# Exercise aim
Please return each entry that follows exactly as given, but without pictures.

# Records for the task
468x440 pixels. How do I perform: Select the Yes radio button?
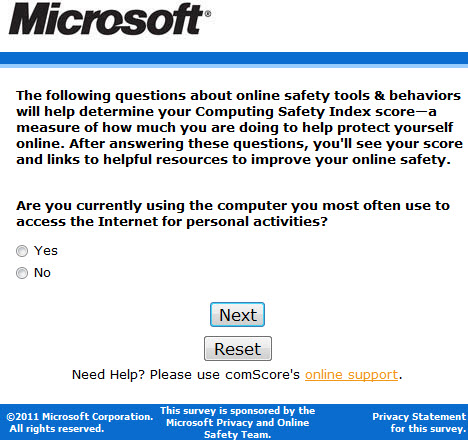click(x=22, y=251)
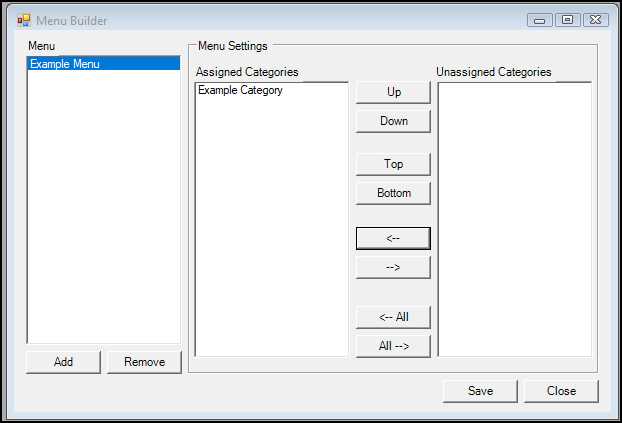Save the menu settings

click(x=480, y=391)
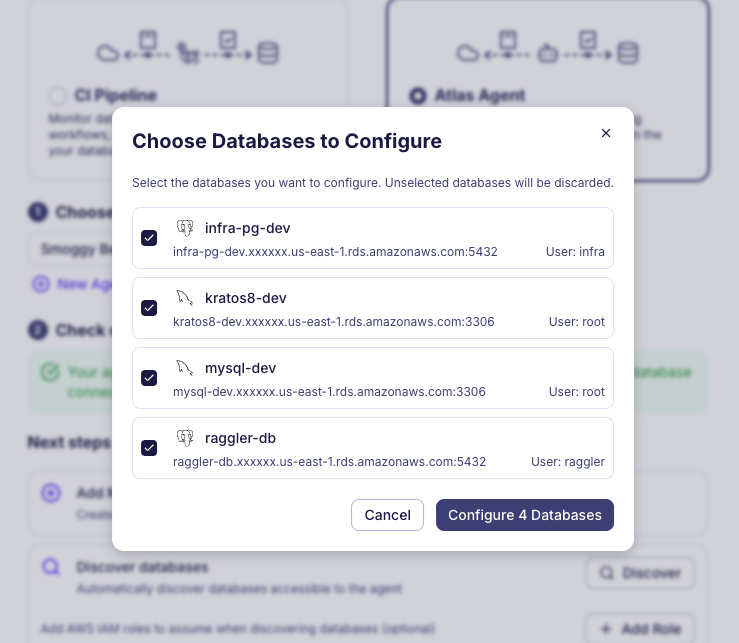Screen dimensions: 739x643
Task: Click the Discover button
Action: click(640, 573)
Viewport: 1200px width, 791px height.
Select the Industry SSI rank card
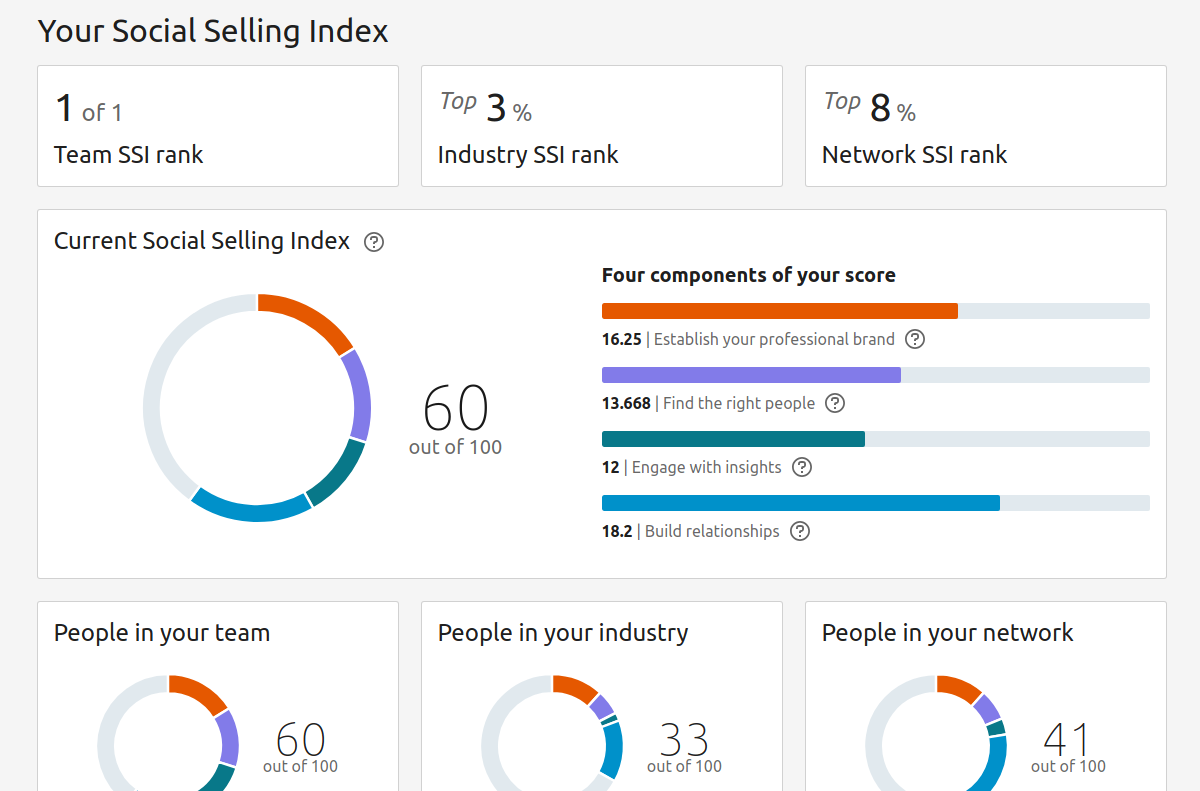(x=602, y=126)
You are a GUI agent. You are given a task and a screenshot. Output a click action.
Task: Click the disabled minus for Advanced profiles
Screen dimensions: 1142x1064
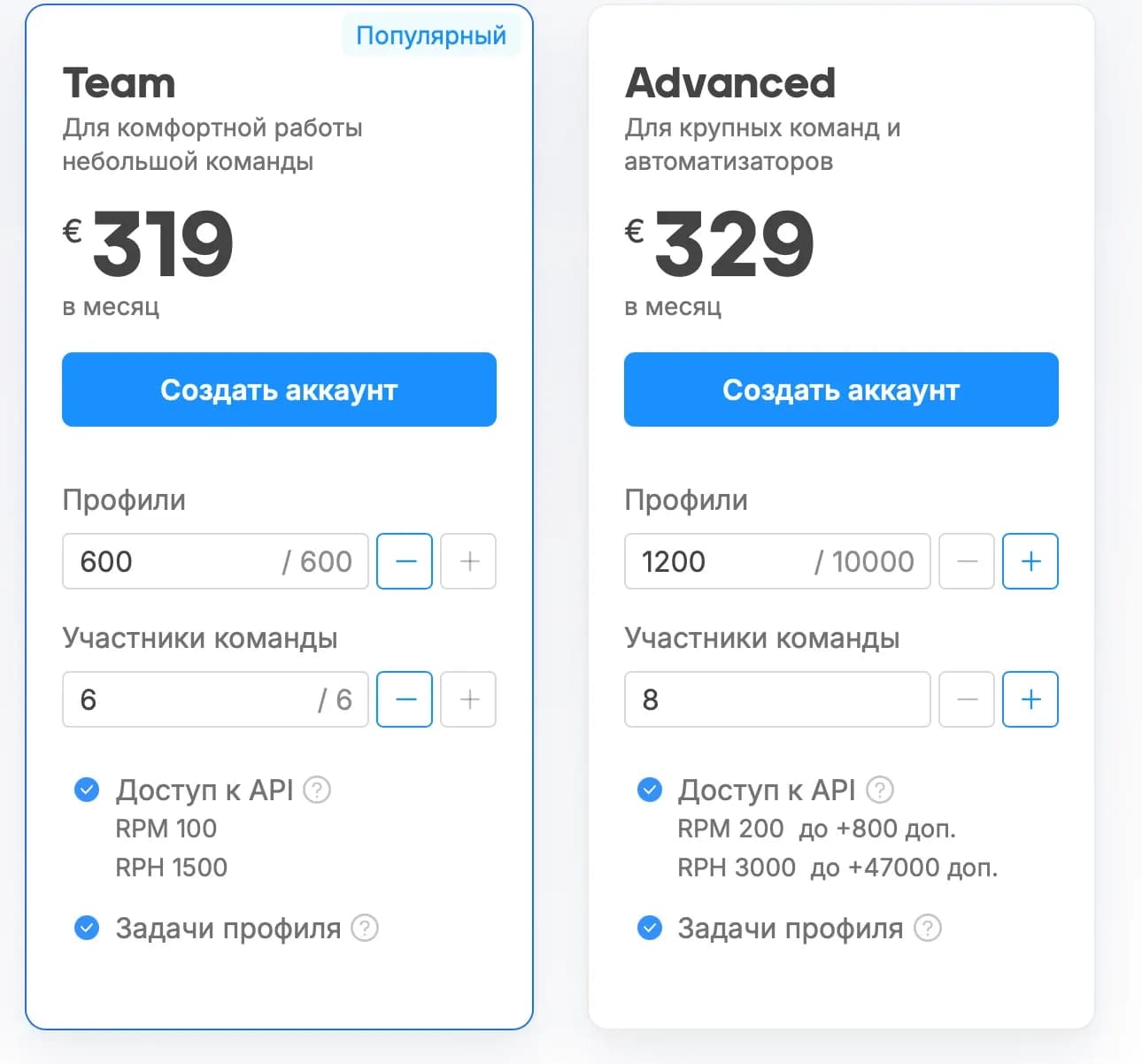[966, 561]
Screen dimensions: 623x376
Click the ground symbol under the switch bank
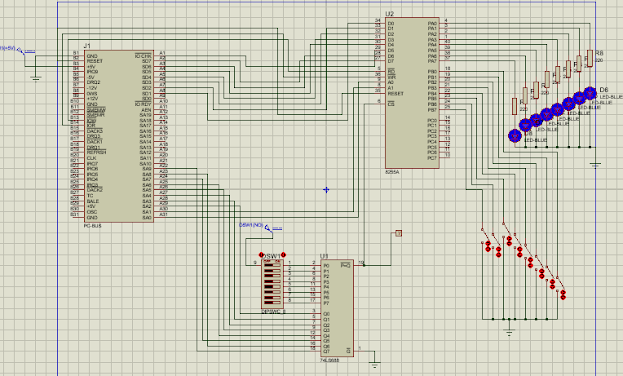[509, 332]
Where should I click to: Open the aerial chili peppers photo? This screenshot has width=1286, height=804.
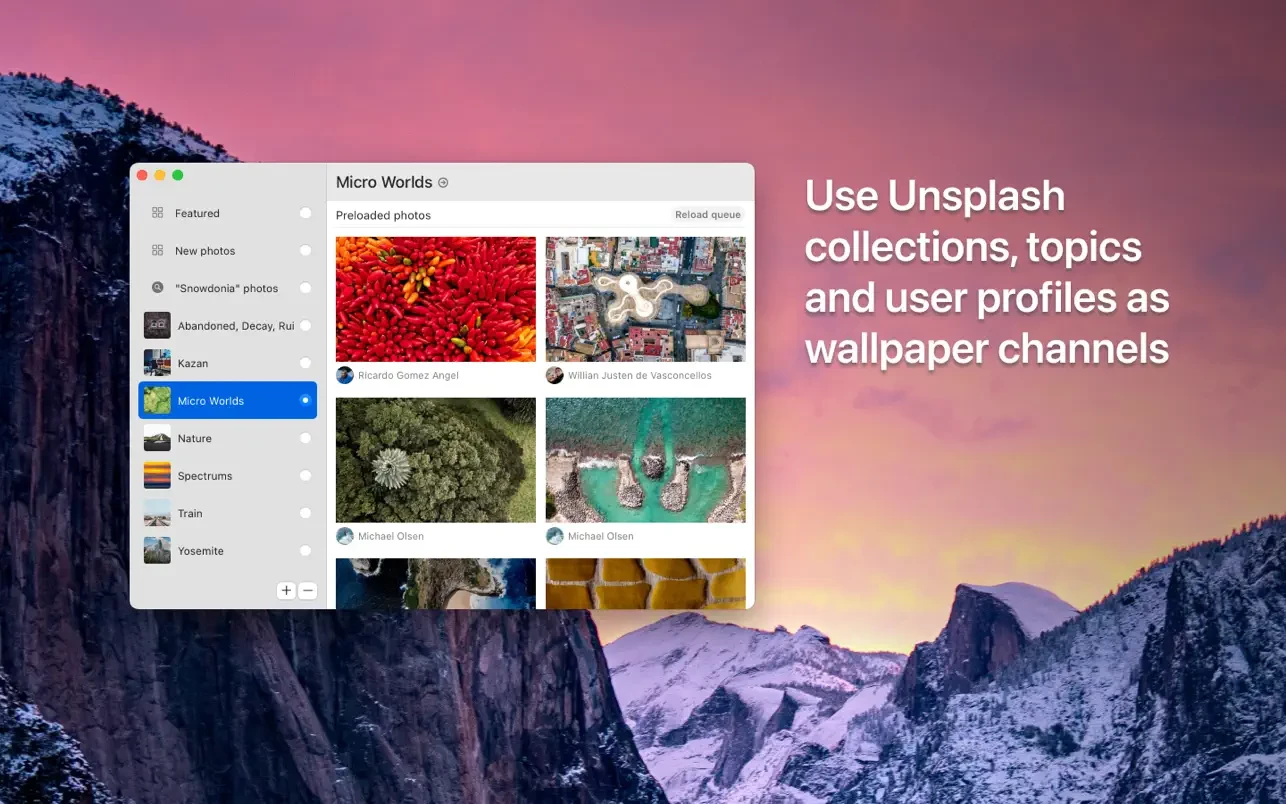(435, 298)
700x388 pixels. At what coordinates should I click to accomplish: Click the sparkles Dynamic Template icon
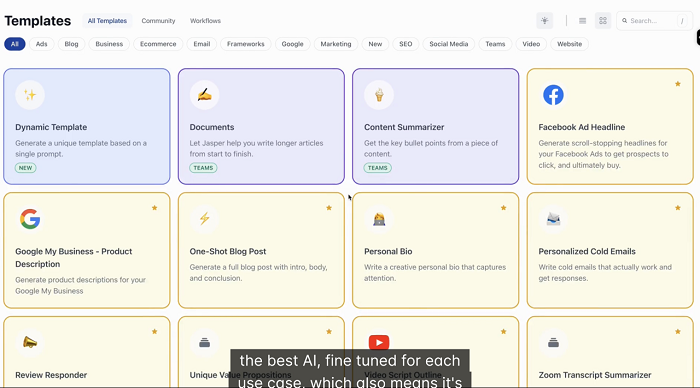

# Result of the exercise
468x440 pixels. How do I perform: Select the Yes radio button?
click(x=22, y=251)
Save the menu settings

click(x=480, y=391)
Screen dimensions: 739x643
Task: Click the Discover button
Action: click(640, 573)
Viewport: 1200px width, 791px height.
Select the Industry SSI rank card
(x=602, y=126)
You are a GUI agent. You are given a task and a screenshot. Output a click action.
Task: Click the disabled minus for Advanced profiles
Screen dimensions: 1142x1064
[966, 561]
Screen dimensions: 623x376
Click the ground symbol under the switch bank
[509, 332]
Where should I click to: Open the aerial chili peppers photo? This screenshot has width=1286, height=804.
(435, 298)
700x388 pixels. At what coordinates should I click to accomplish: Click the sparkles Dynamic Template icon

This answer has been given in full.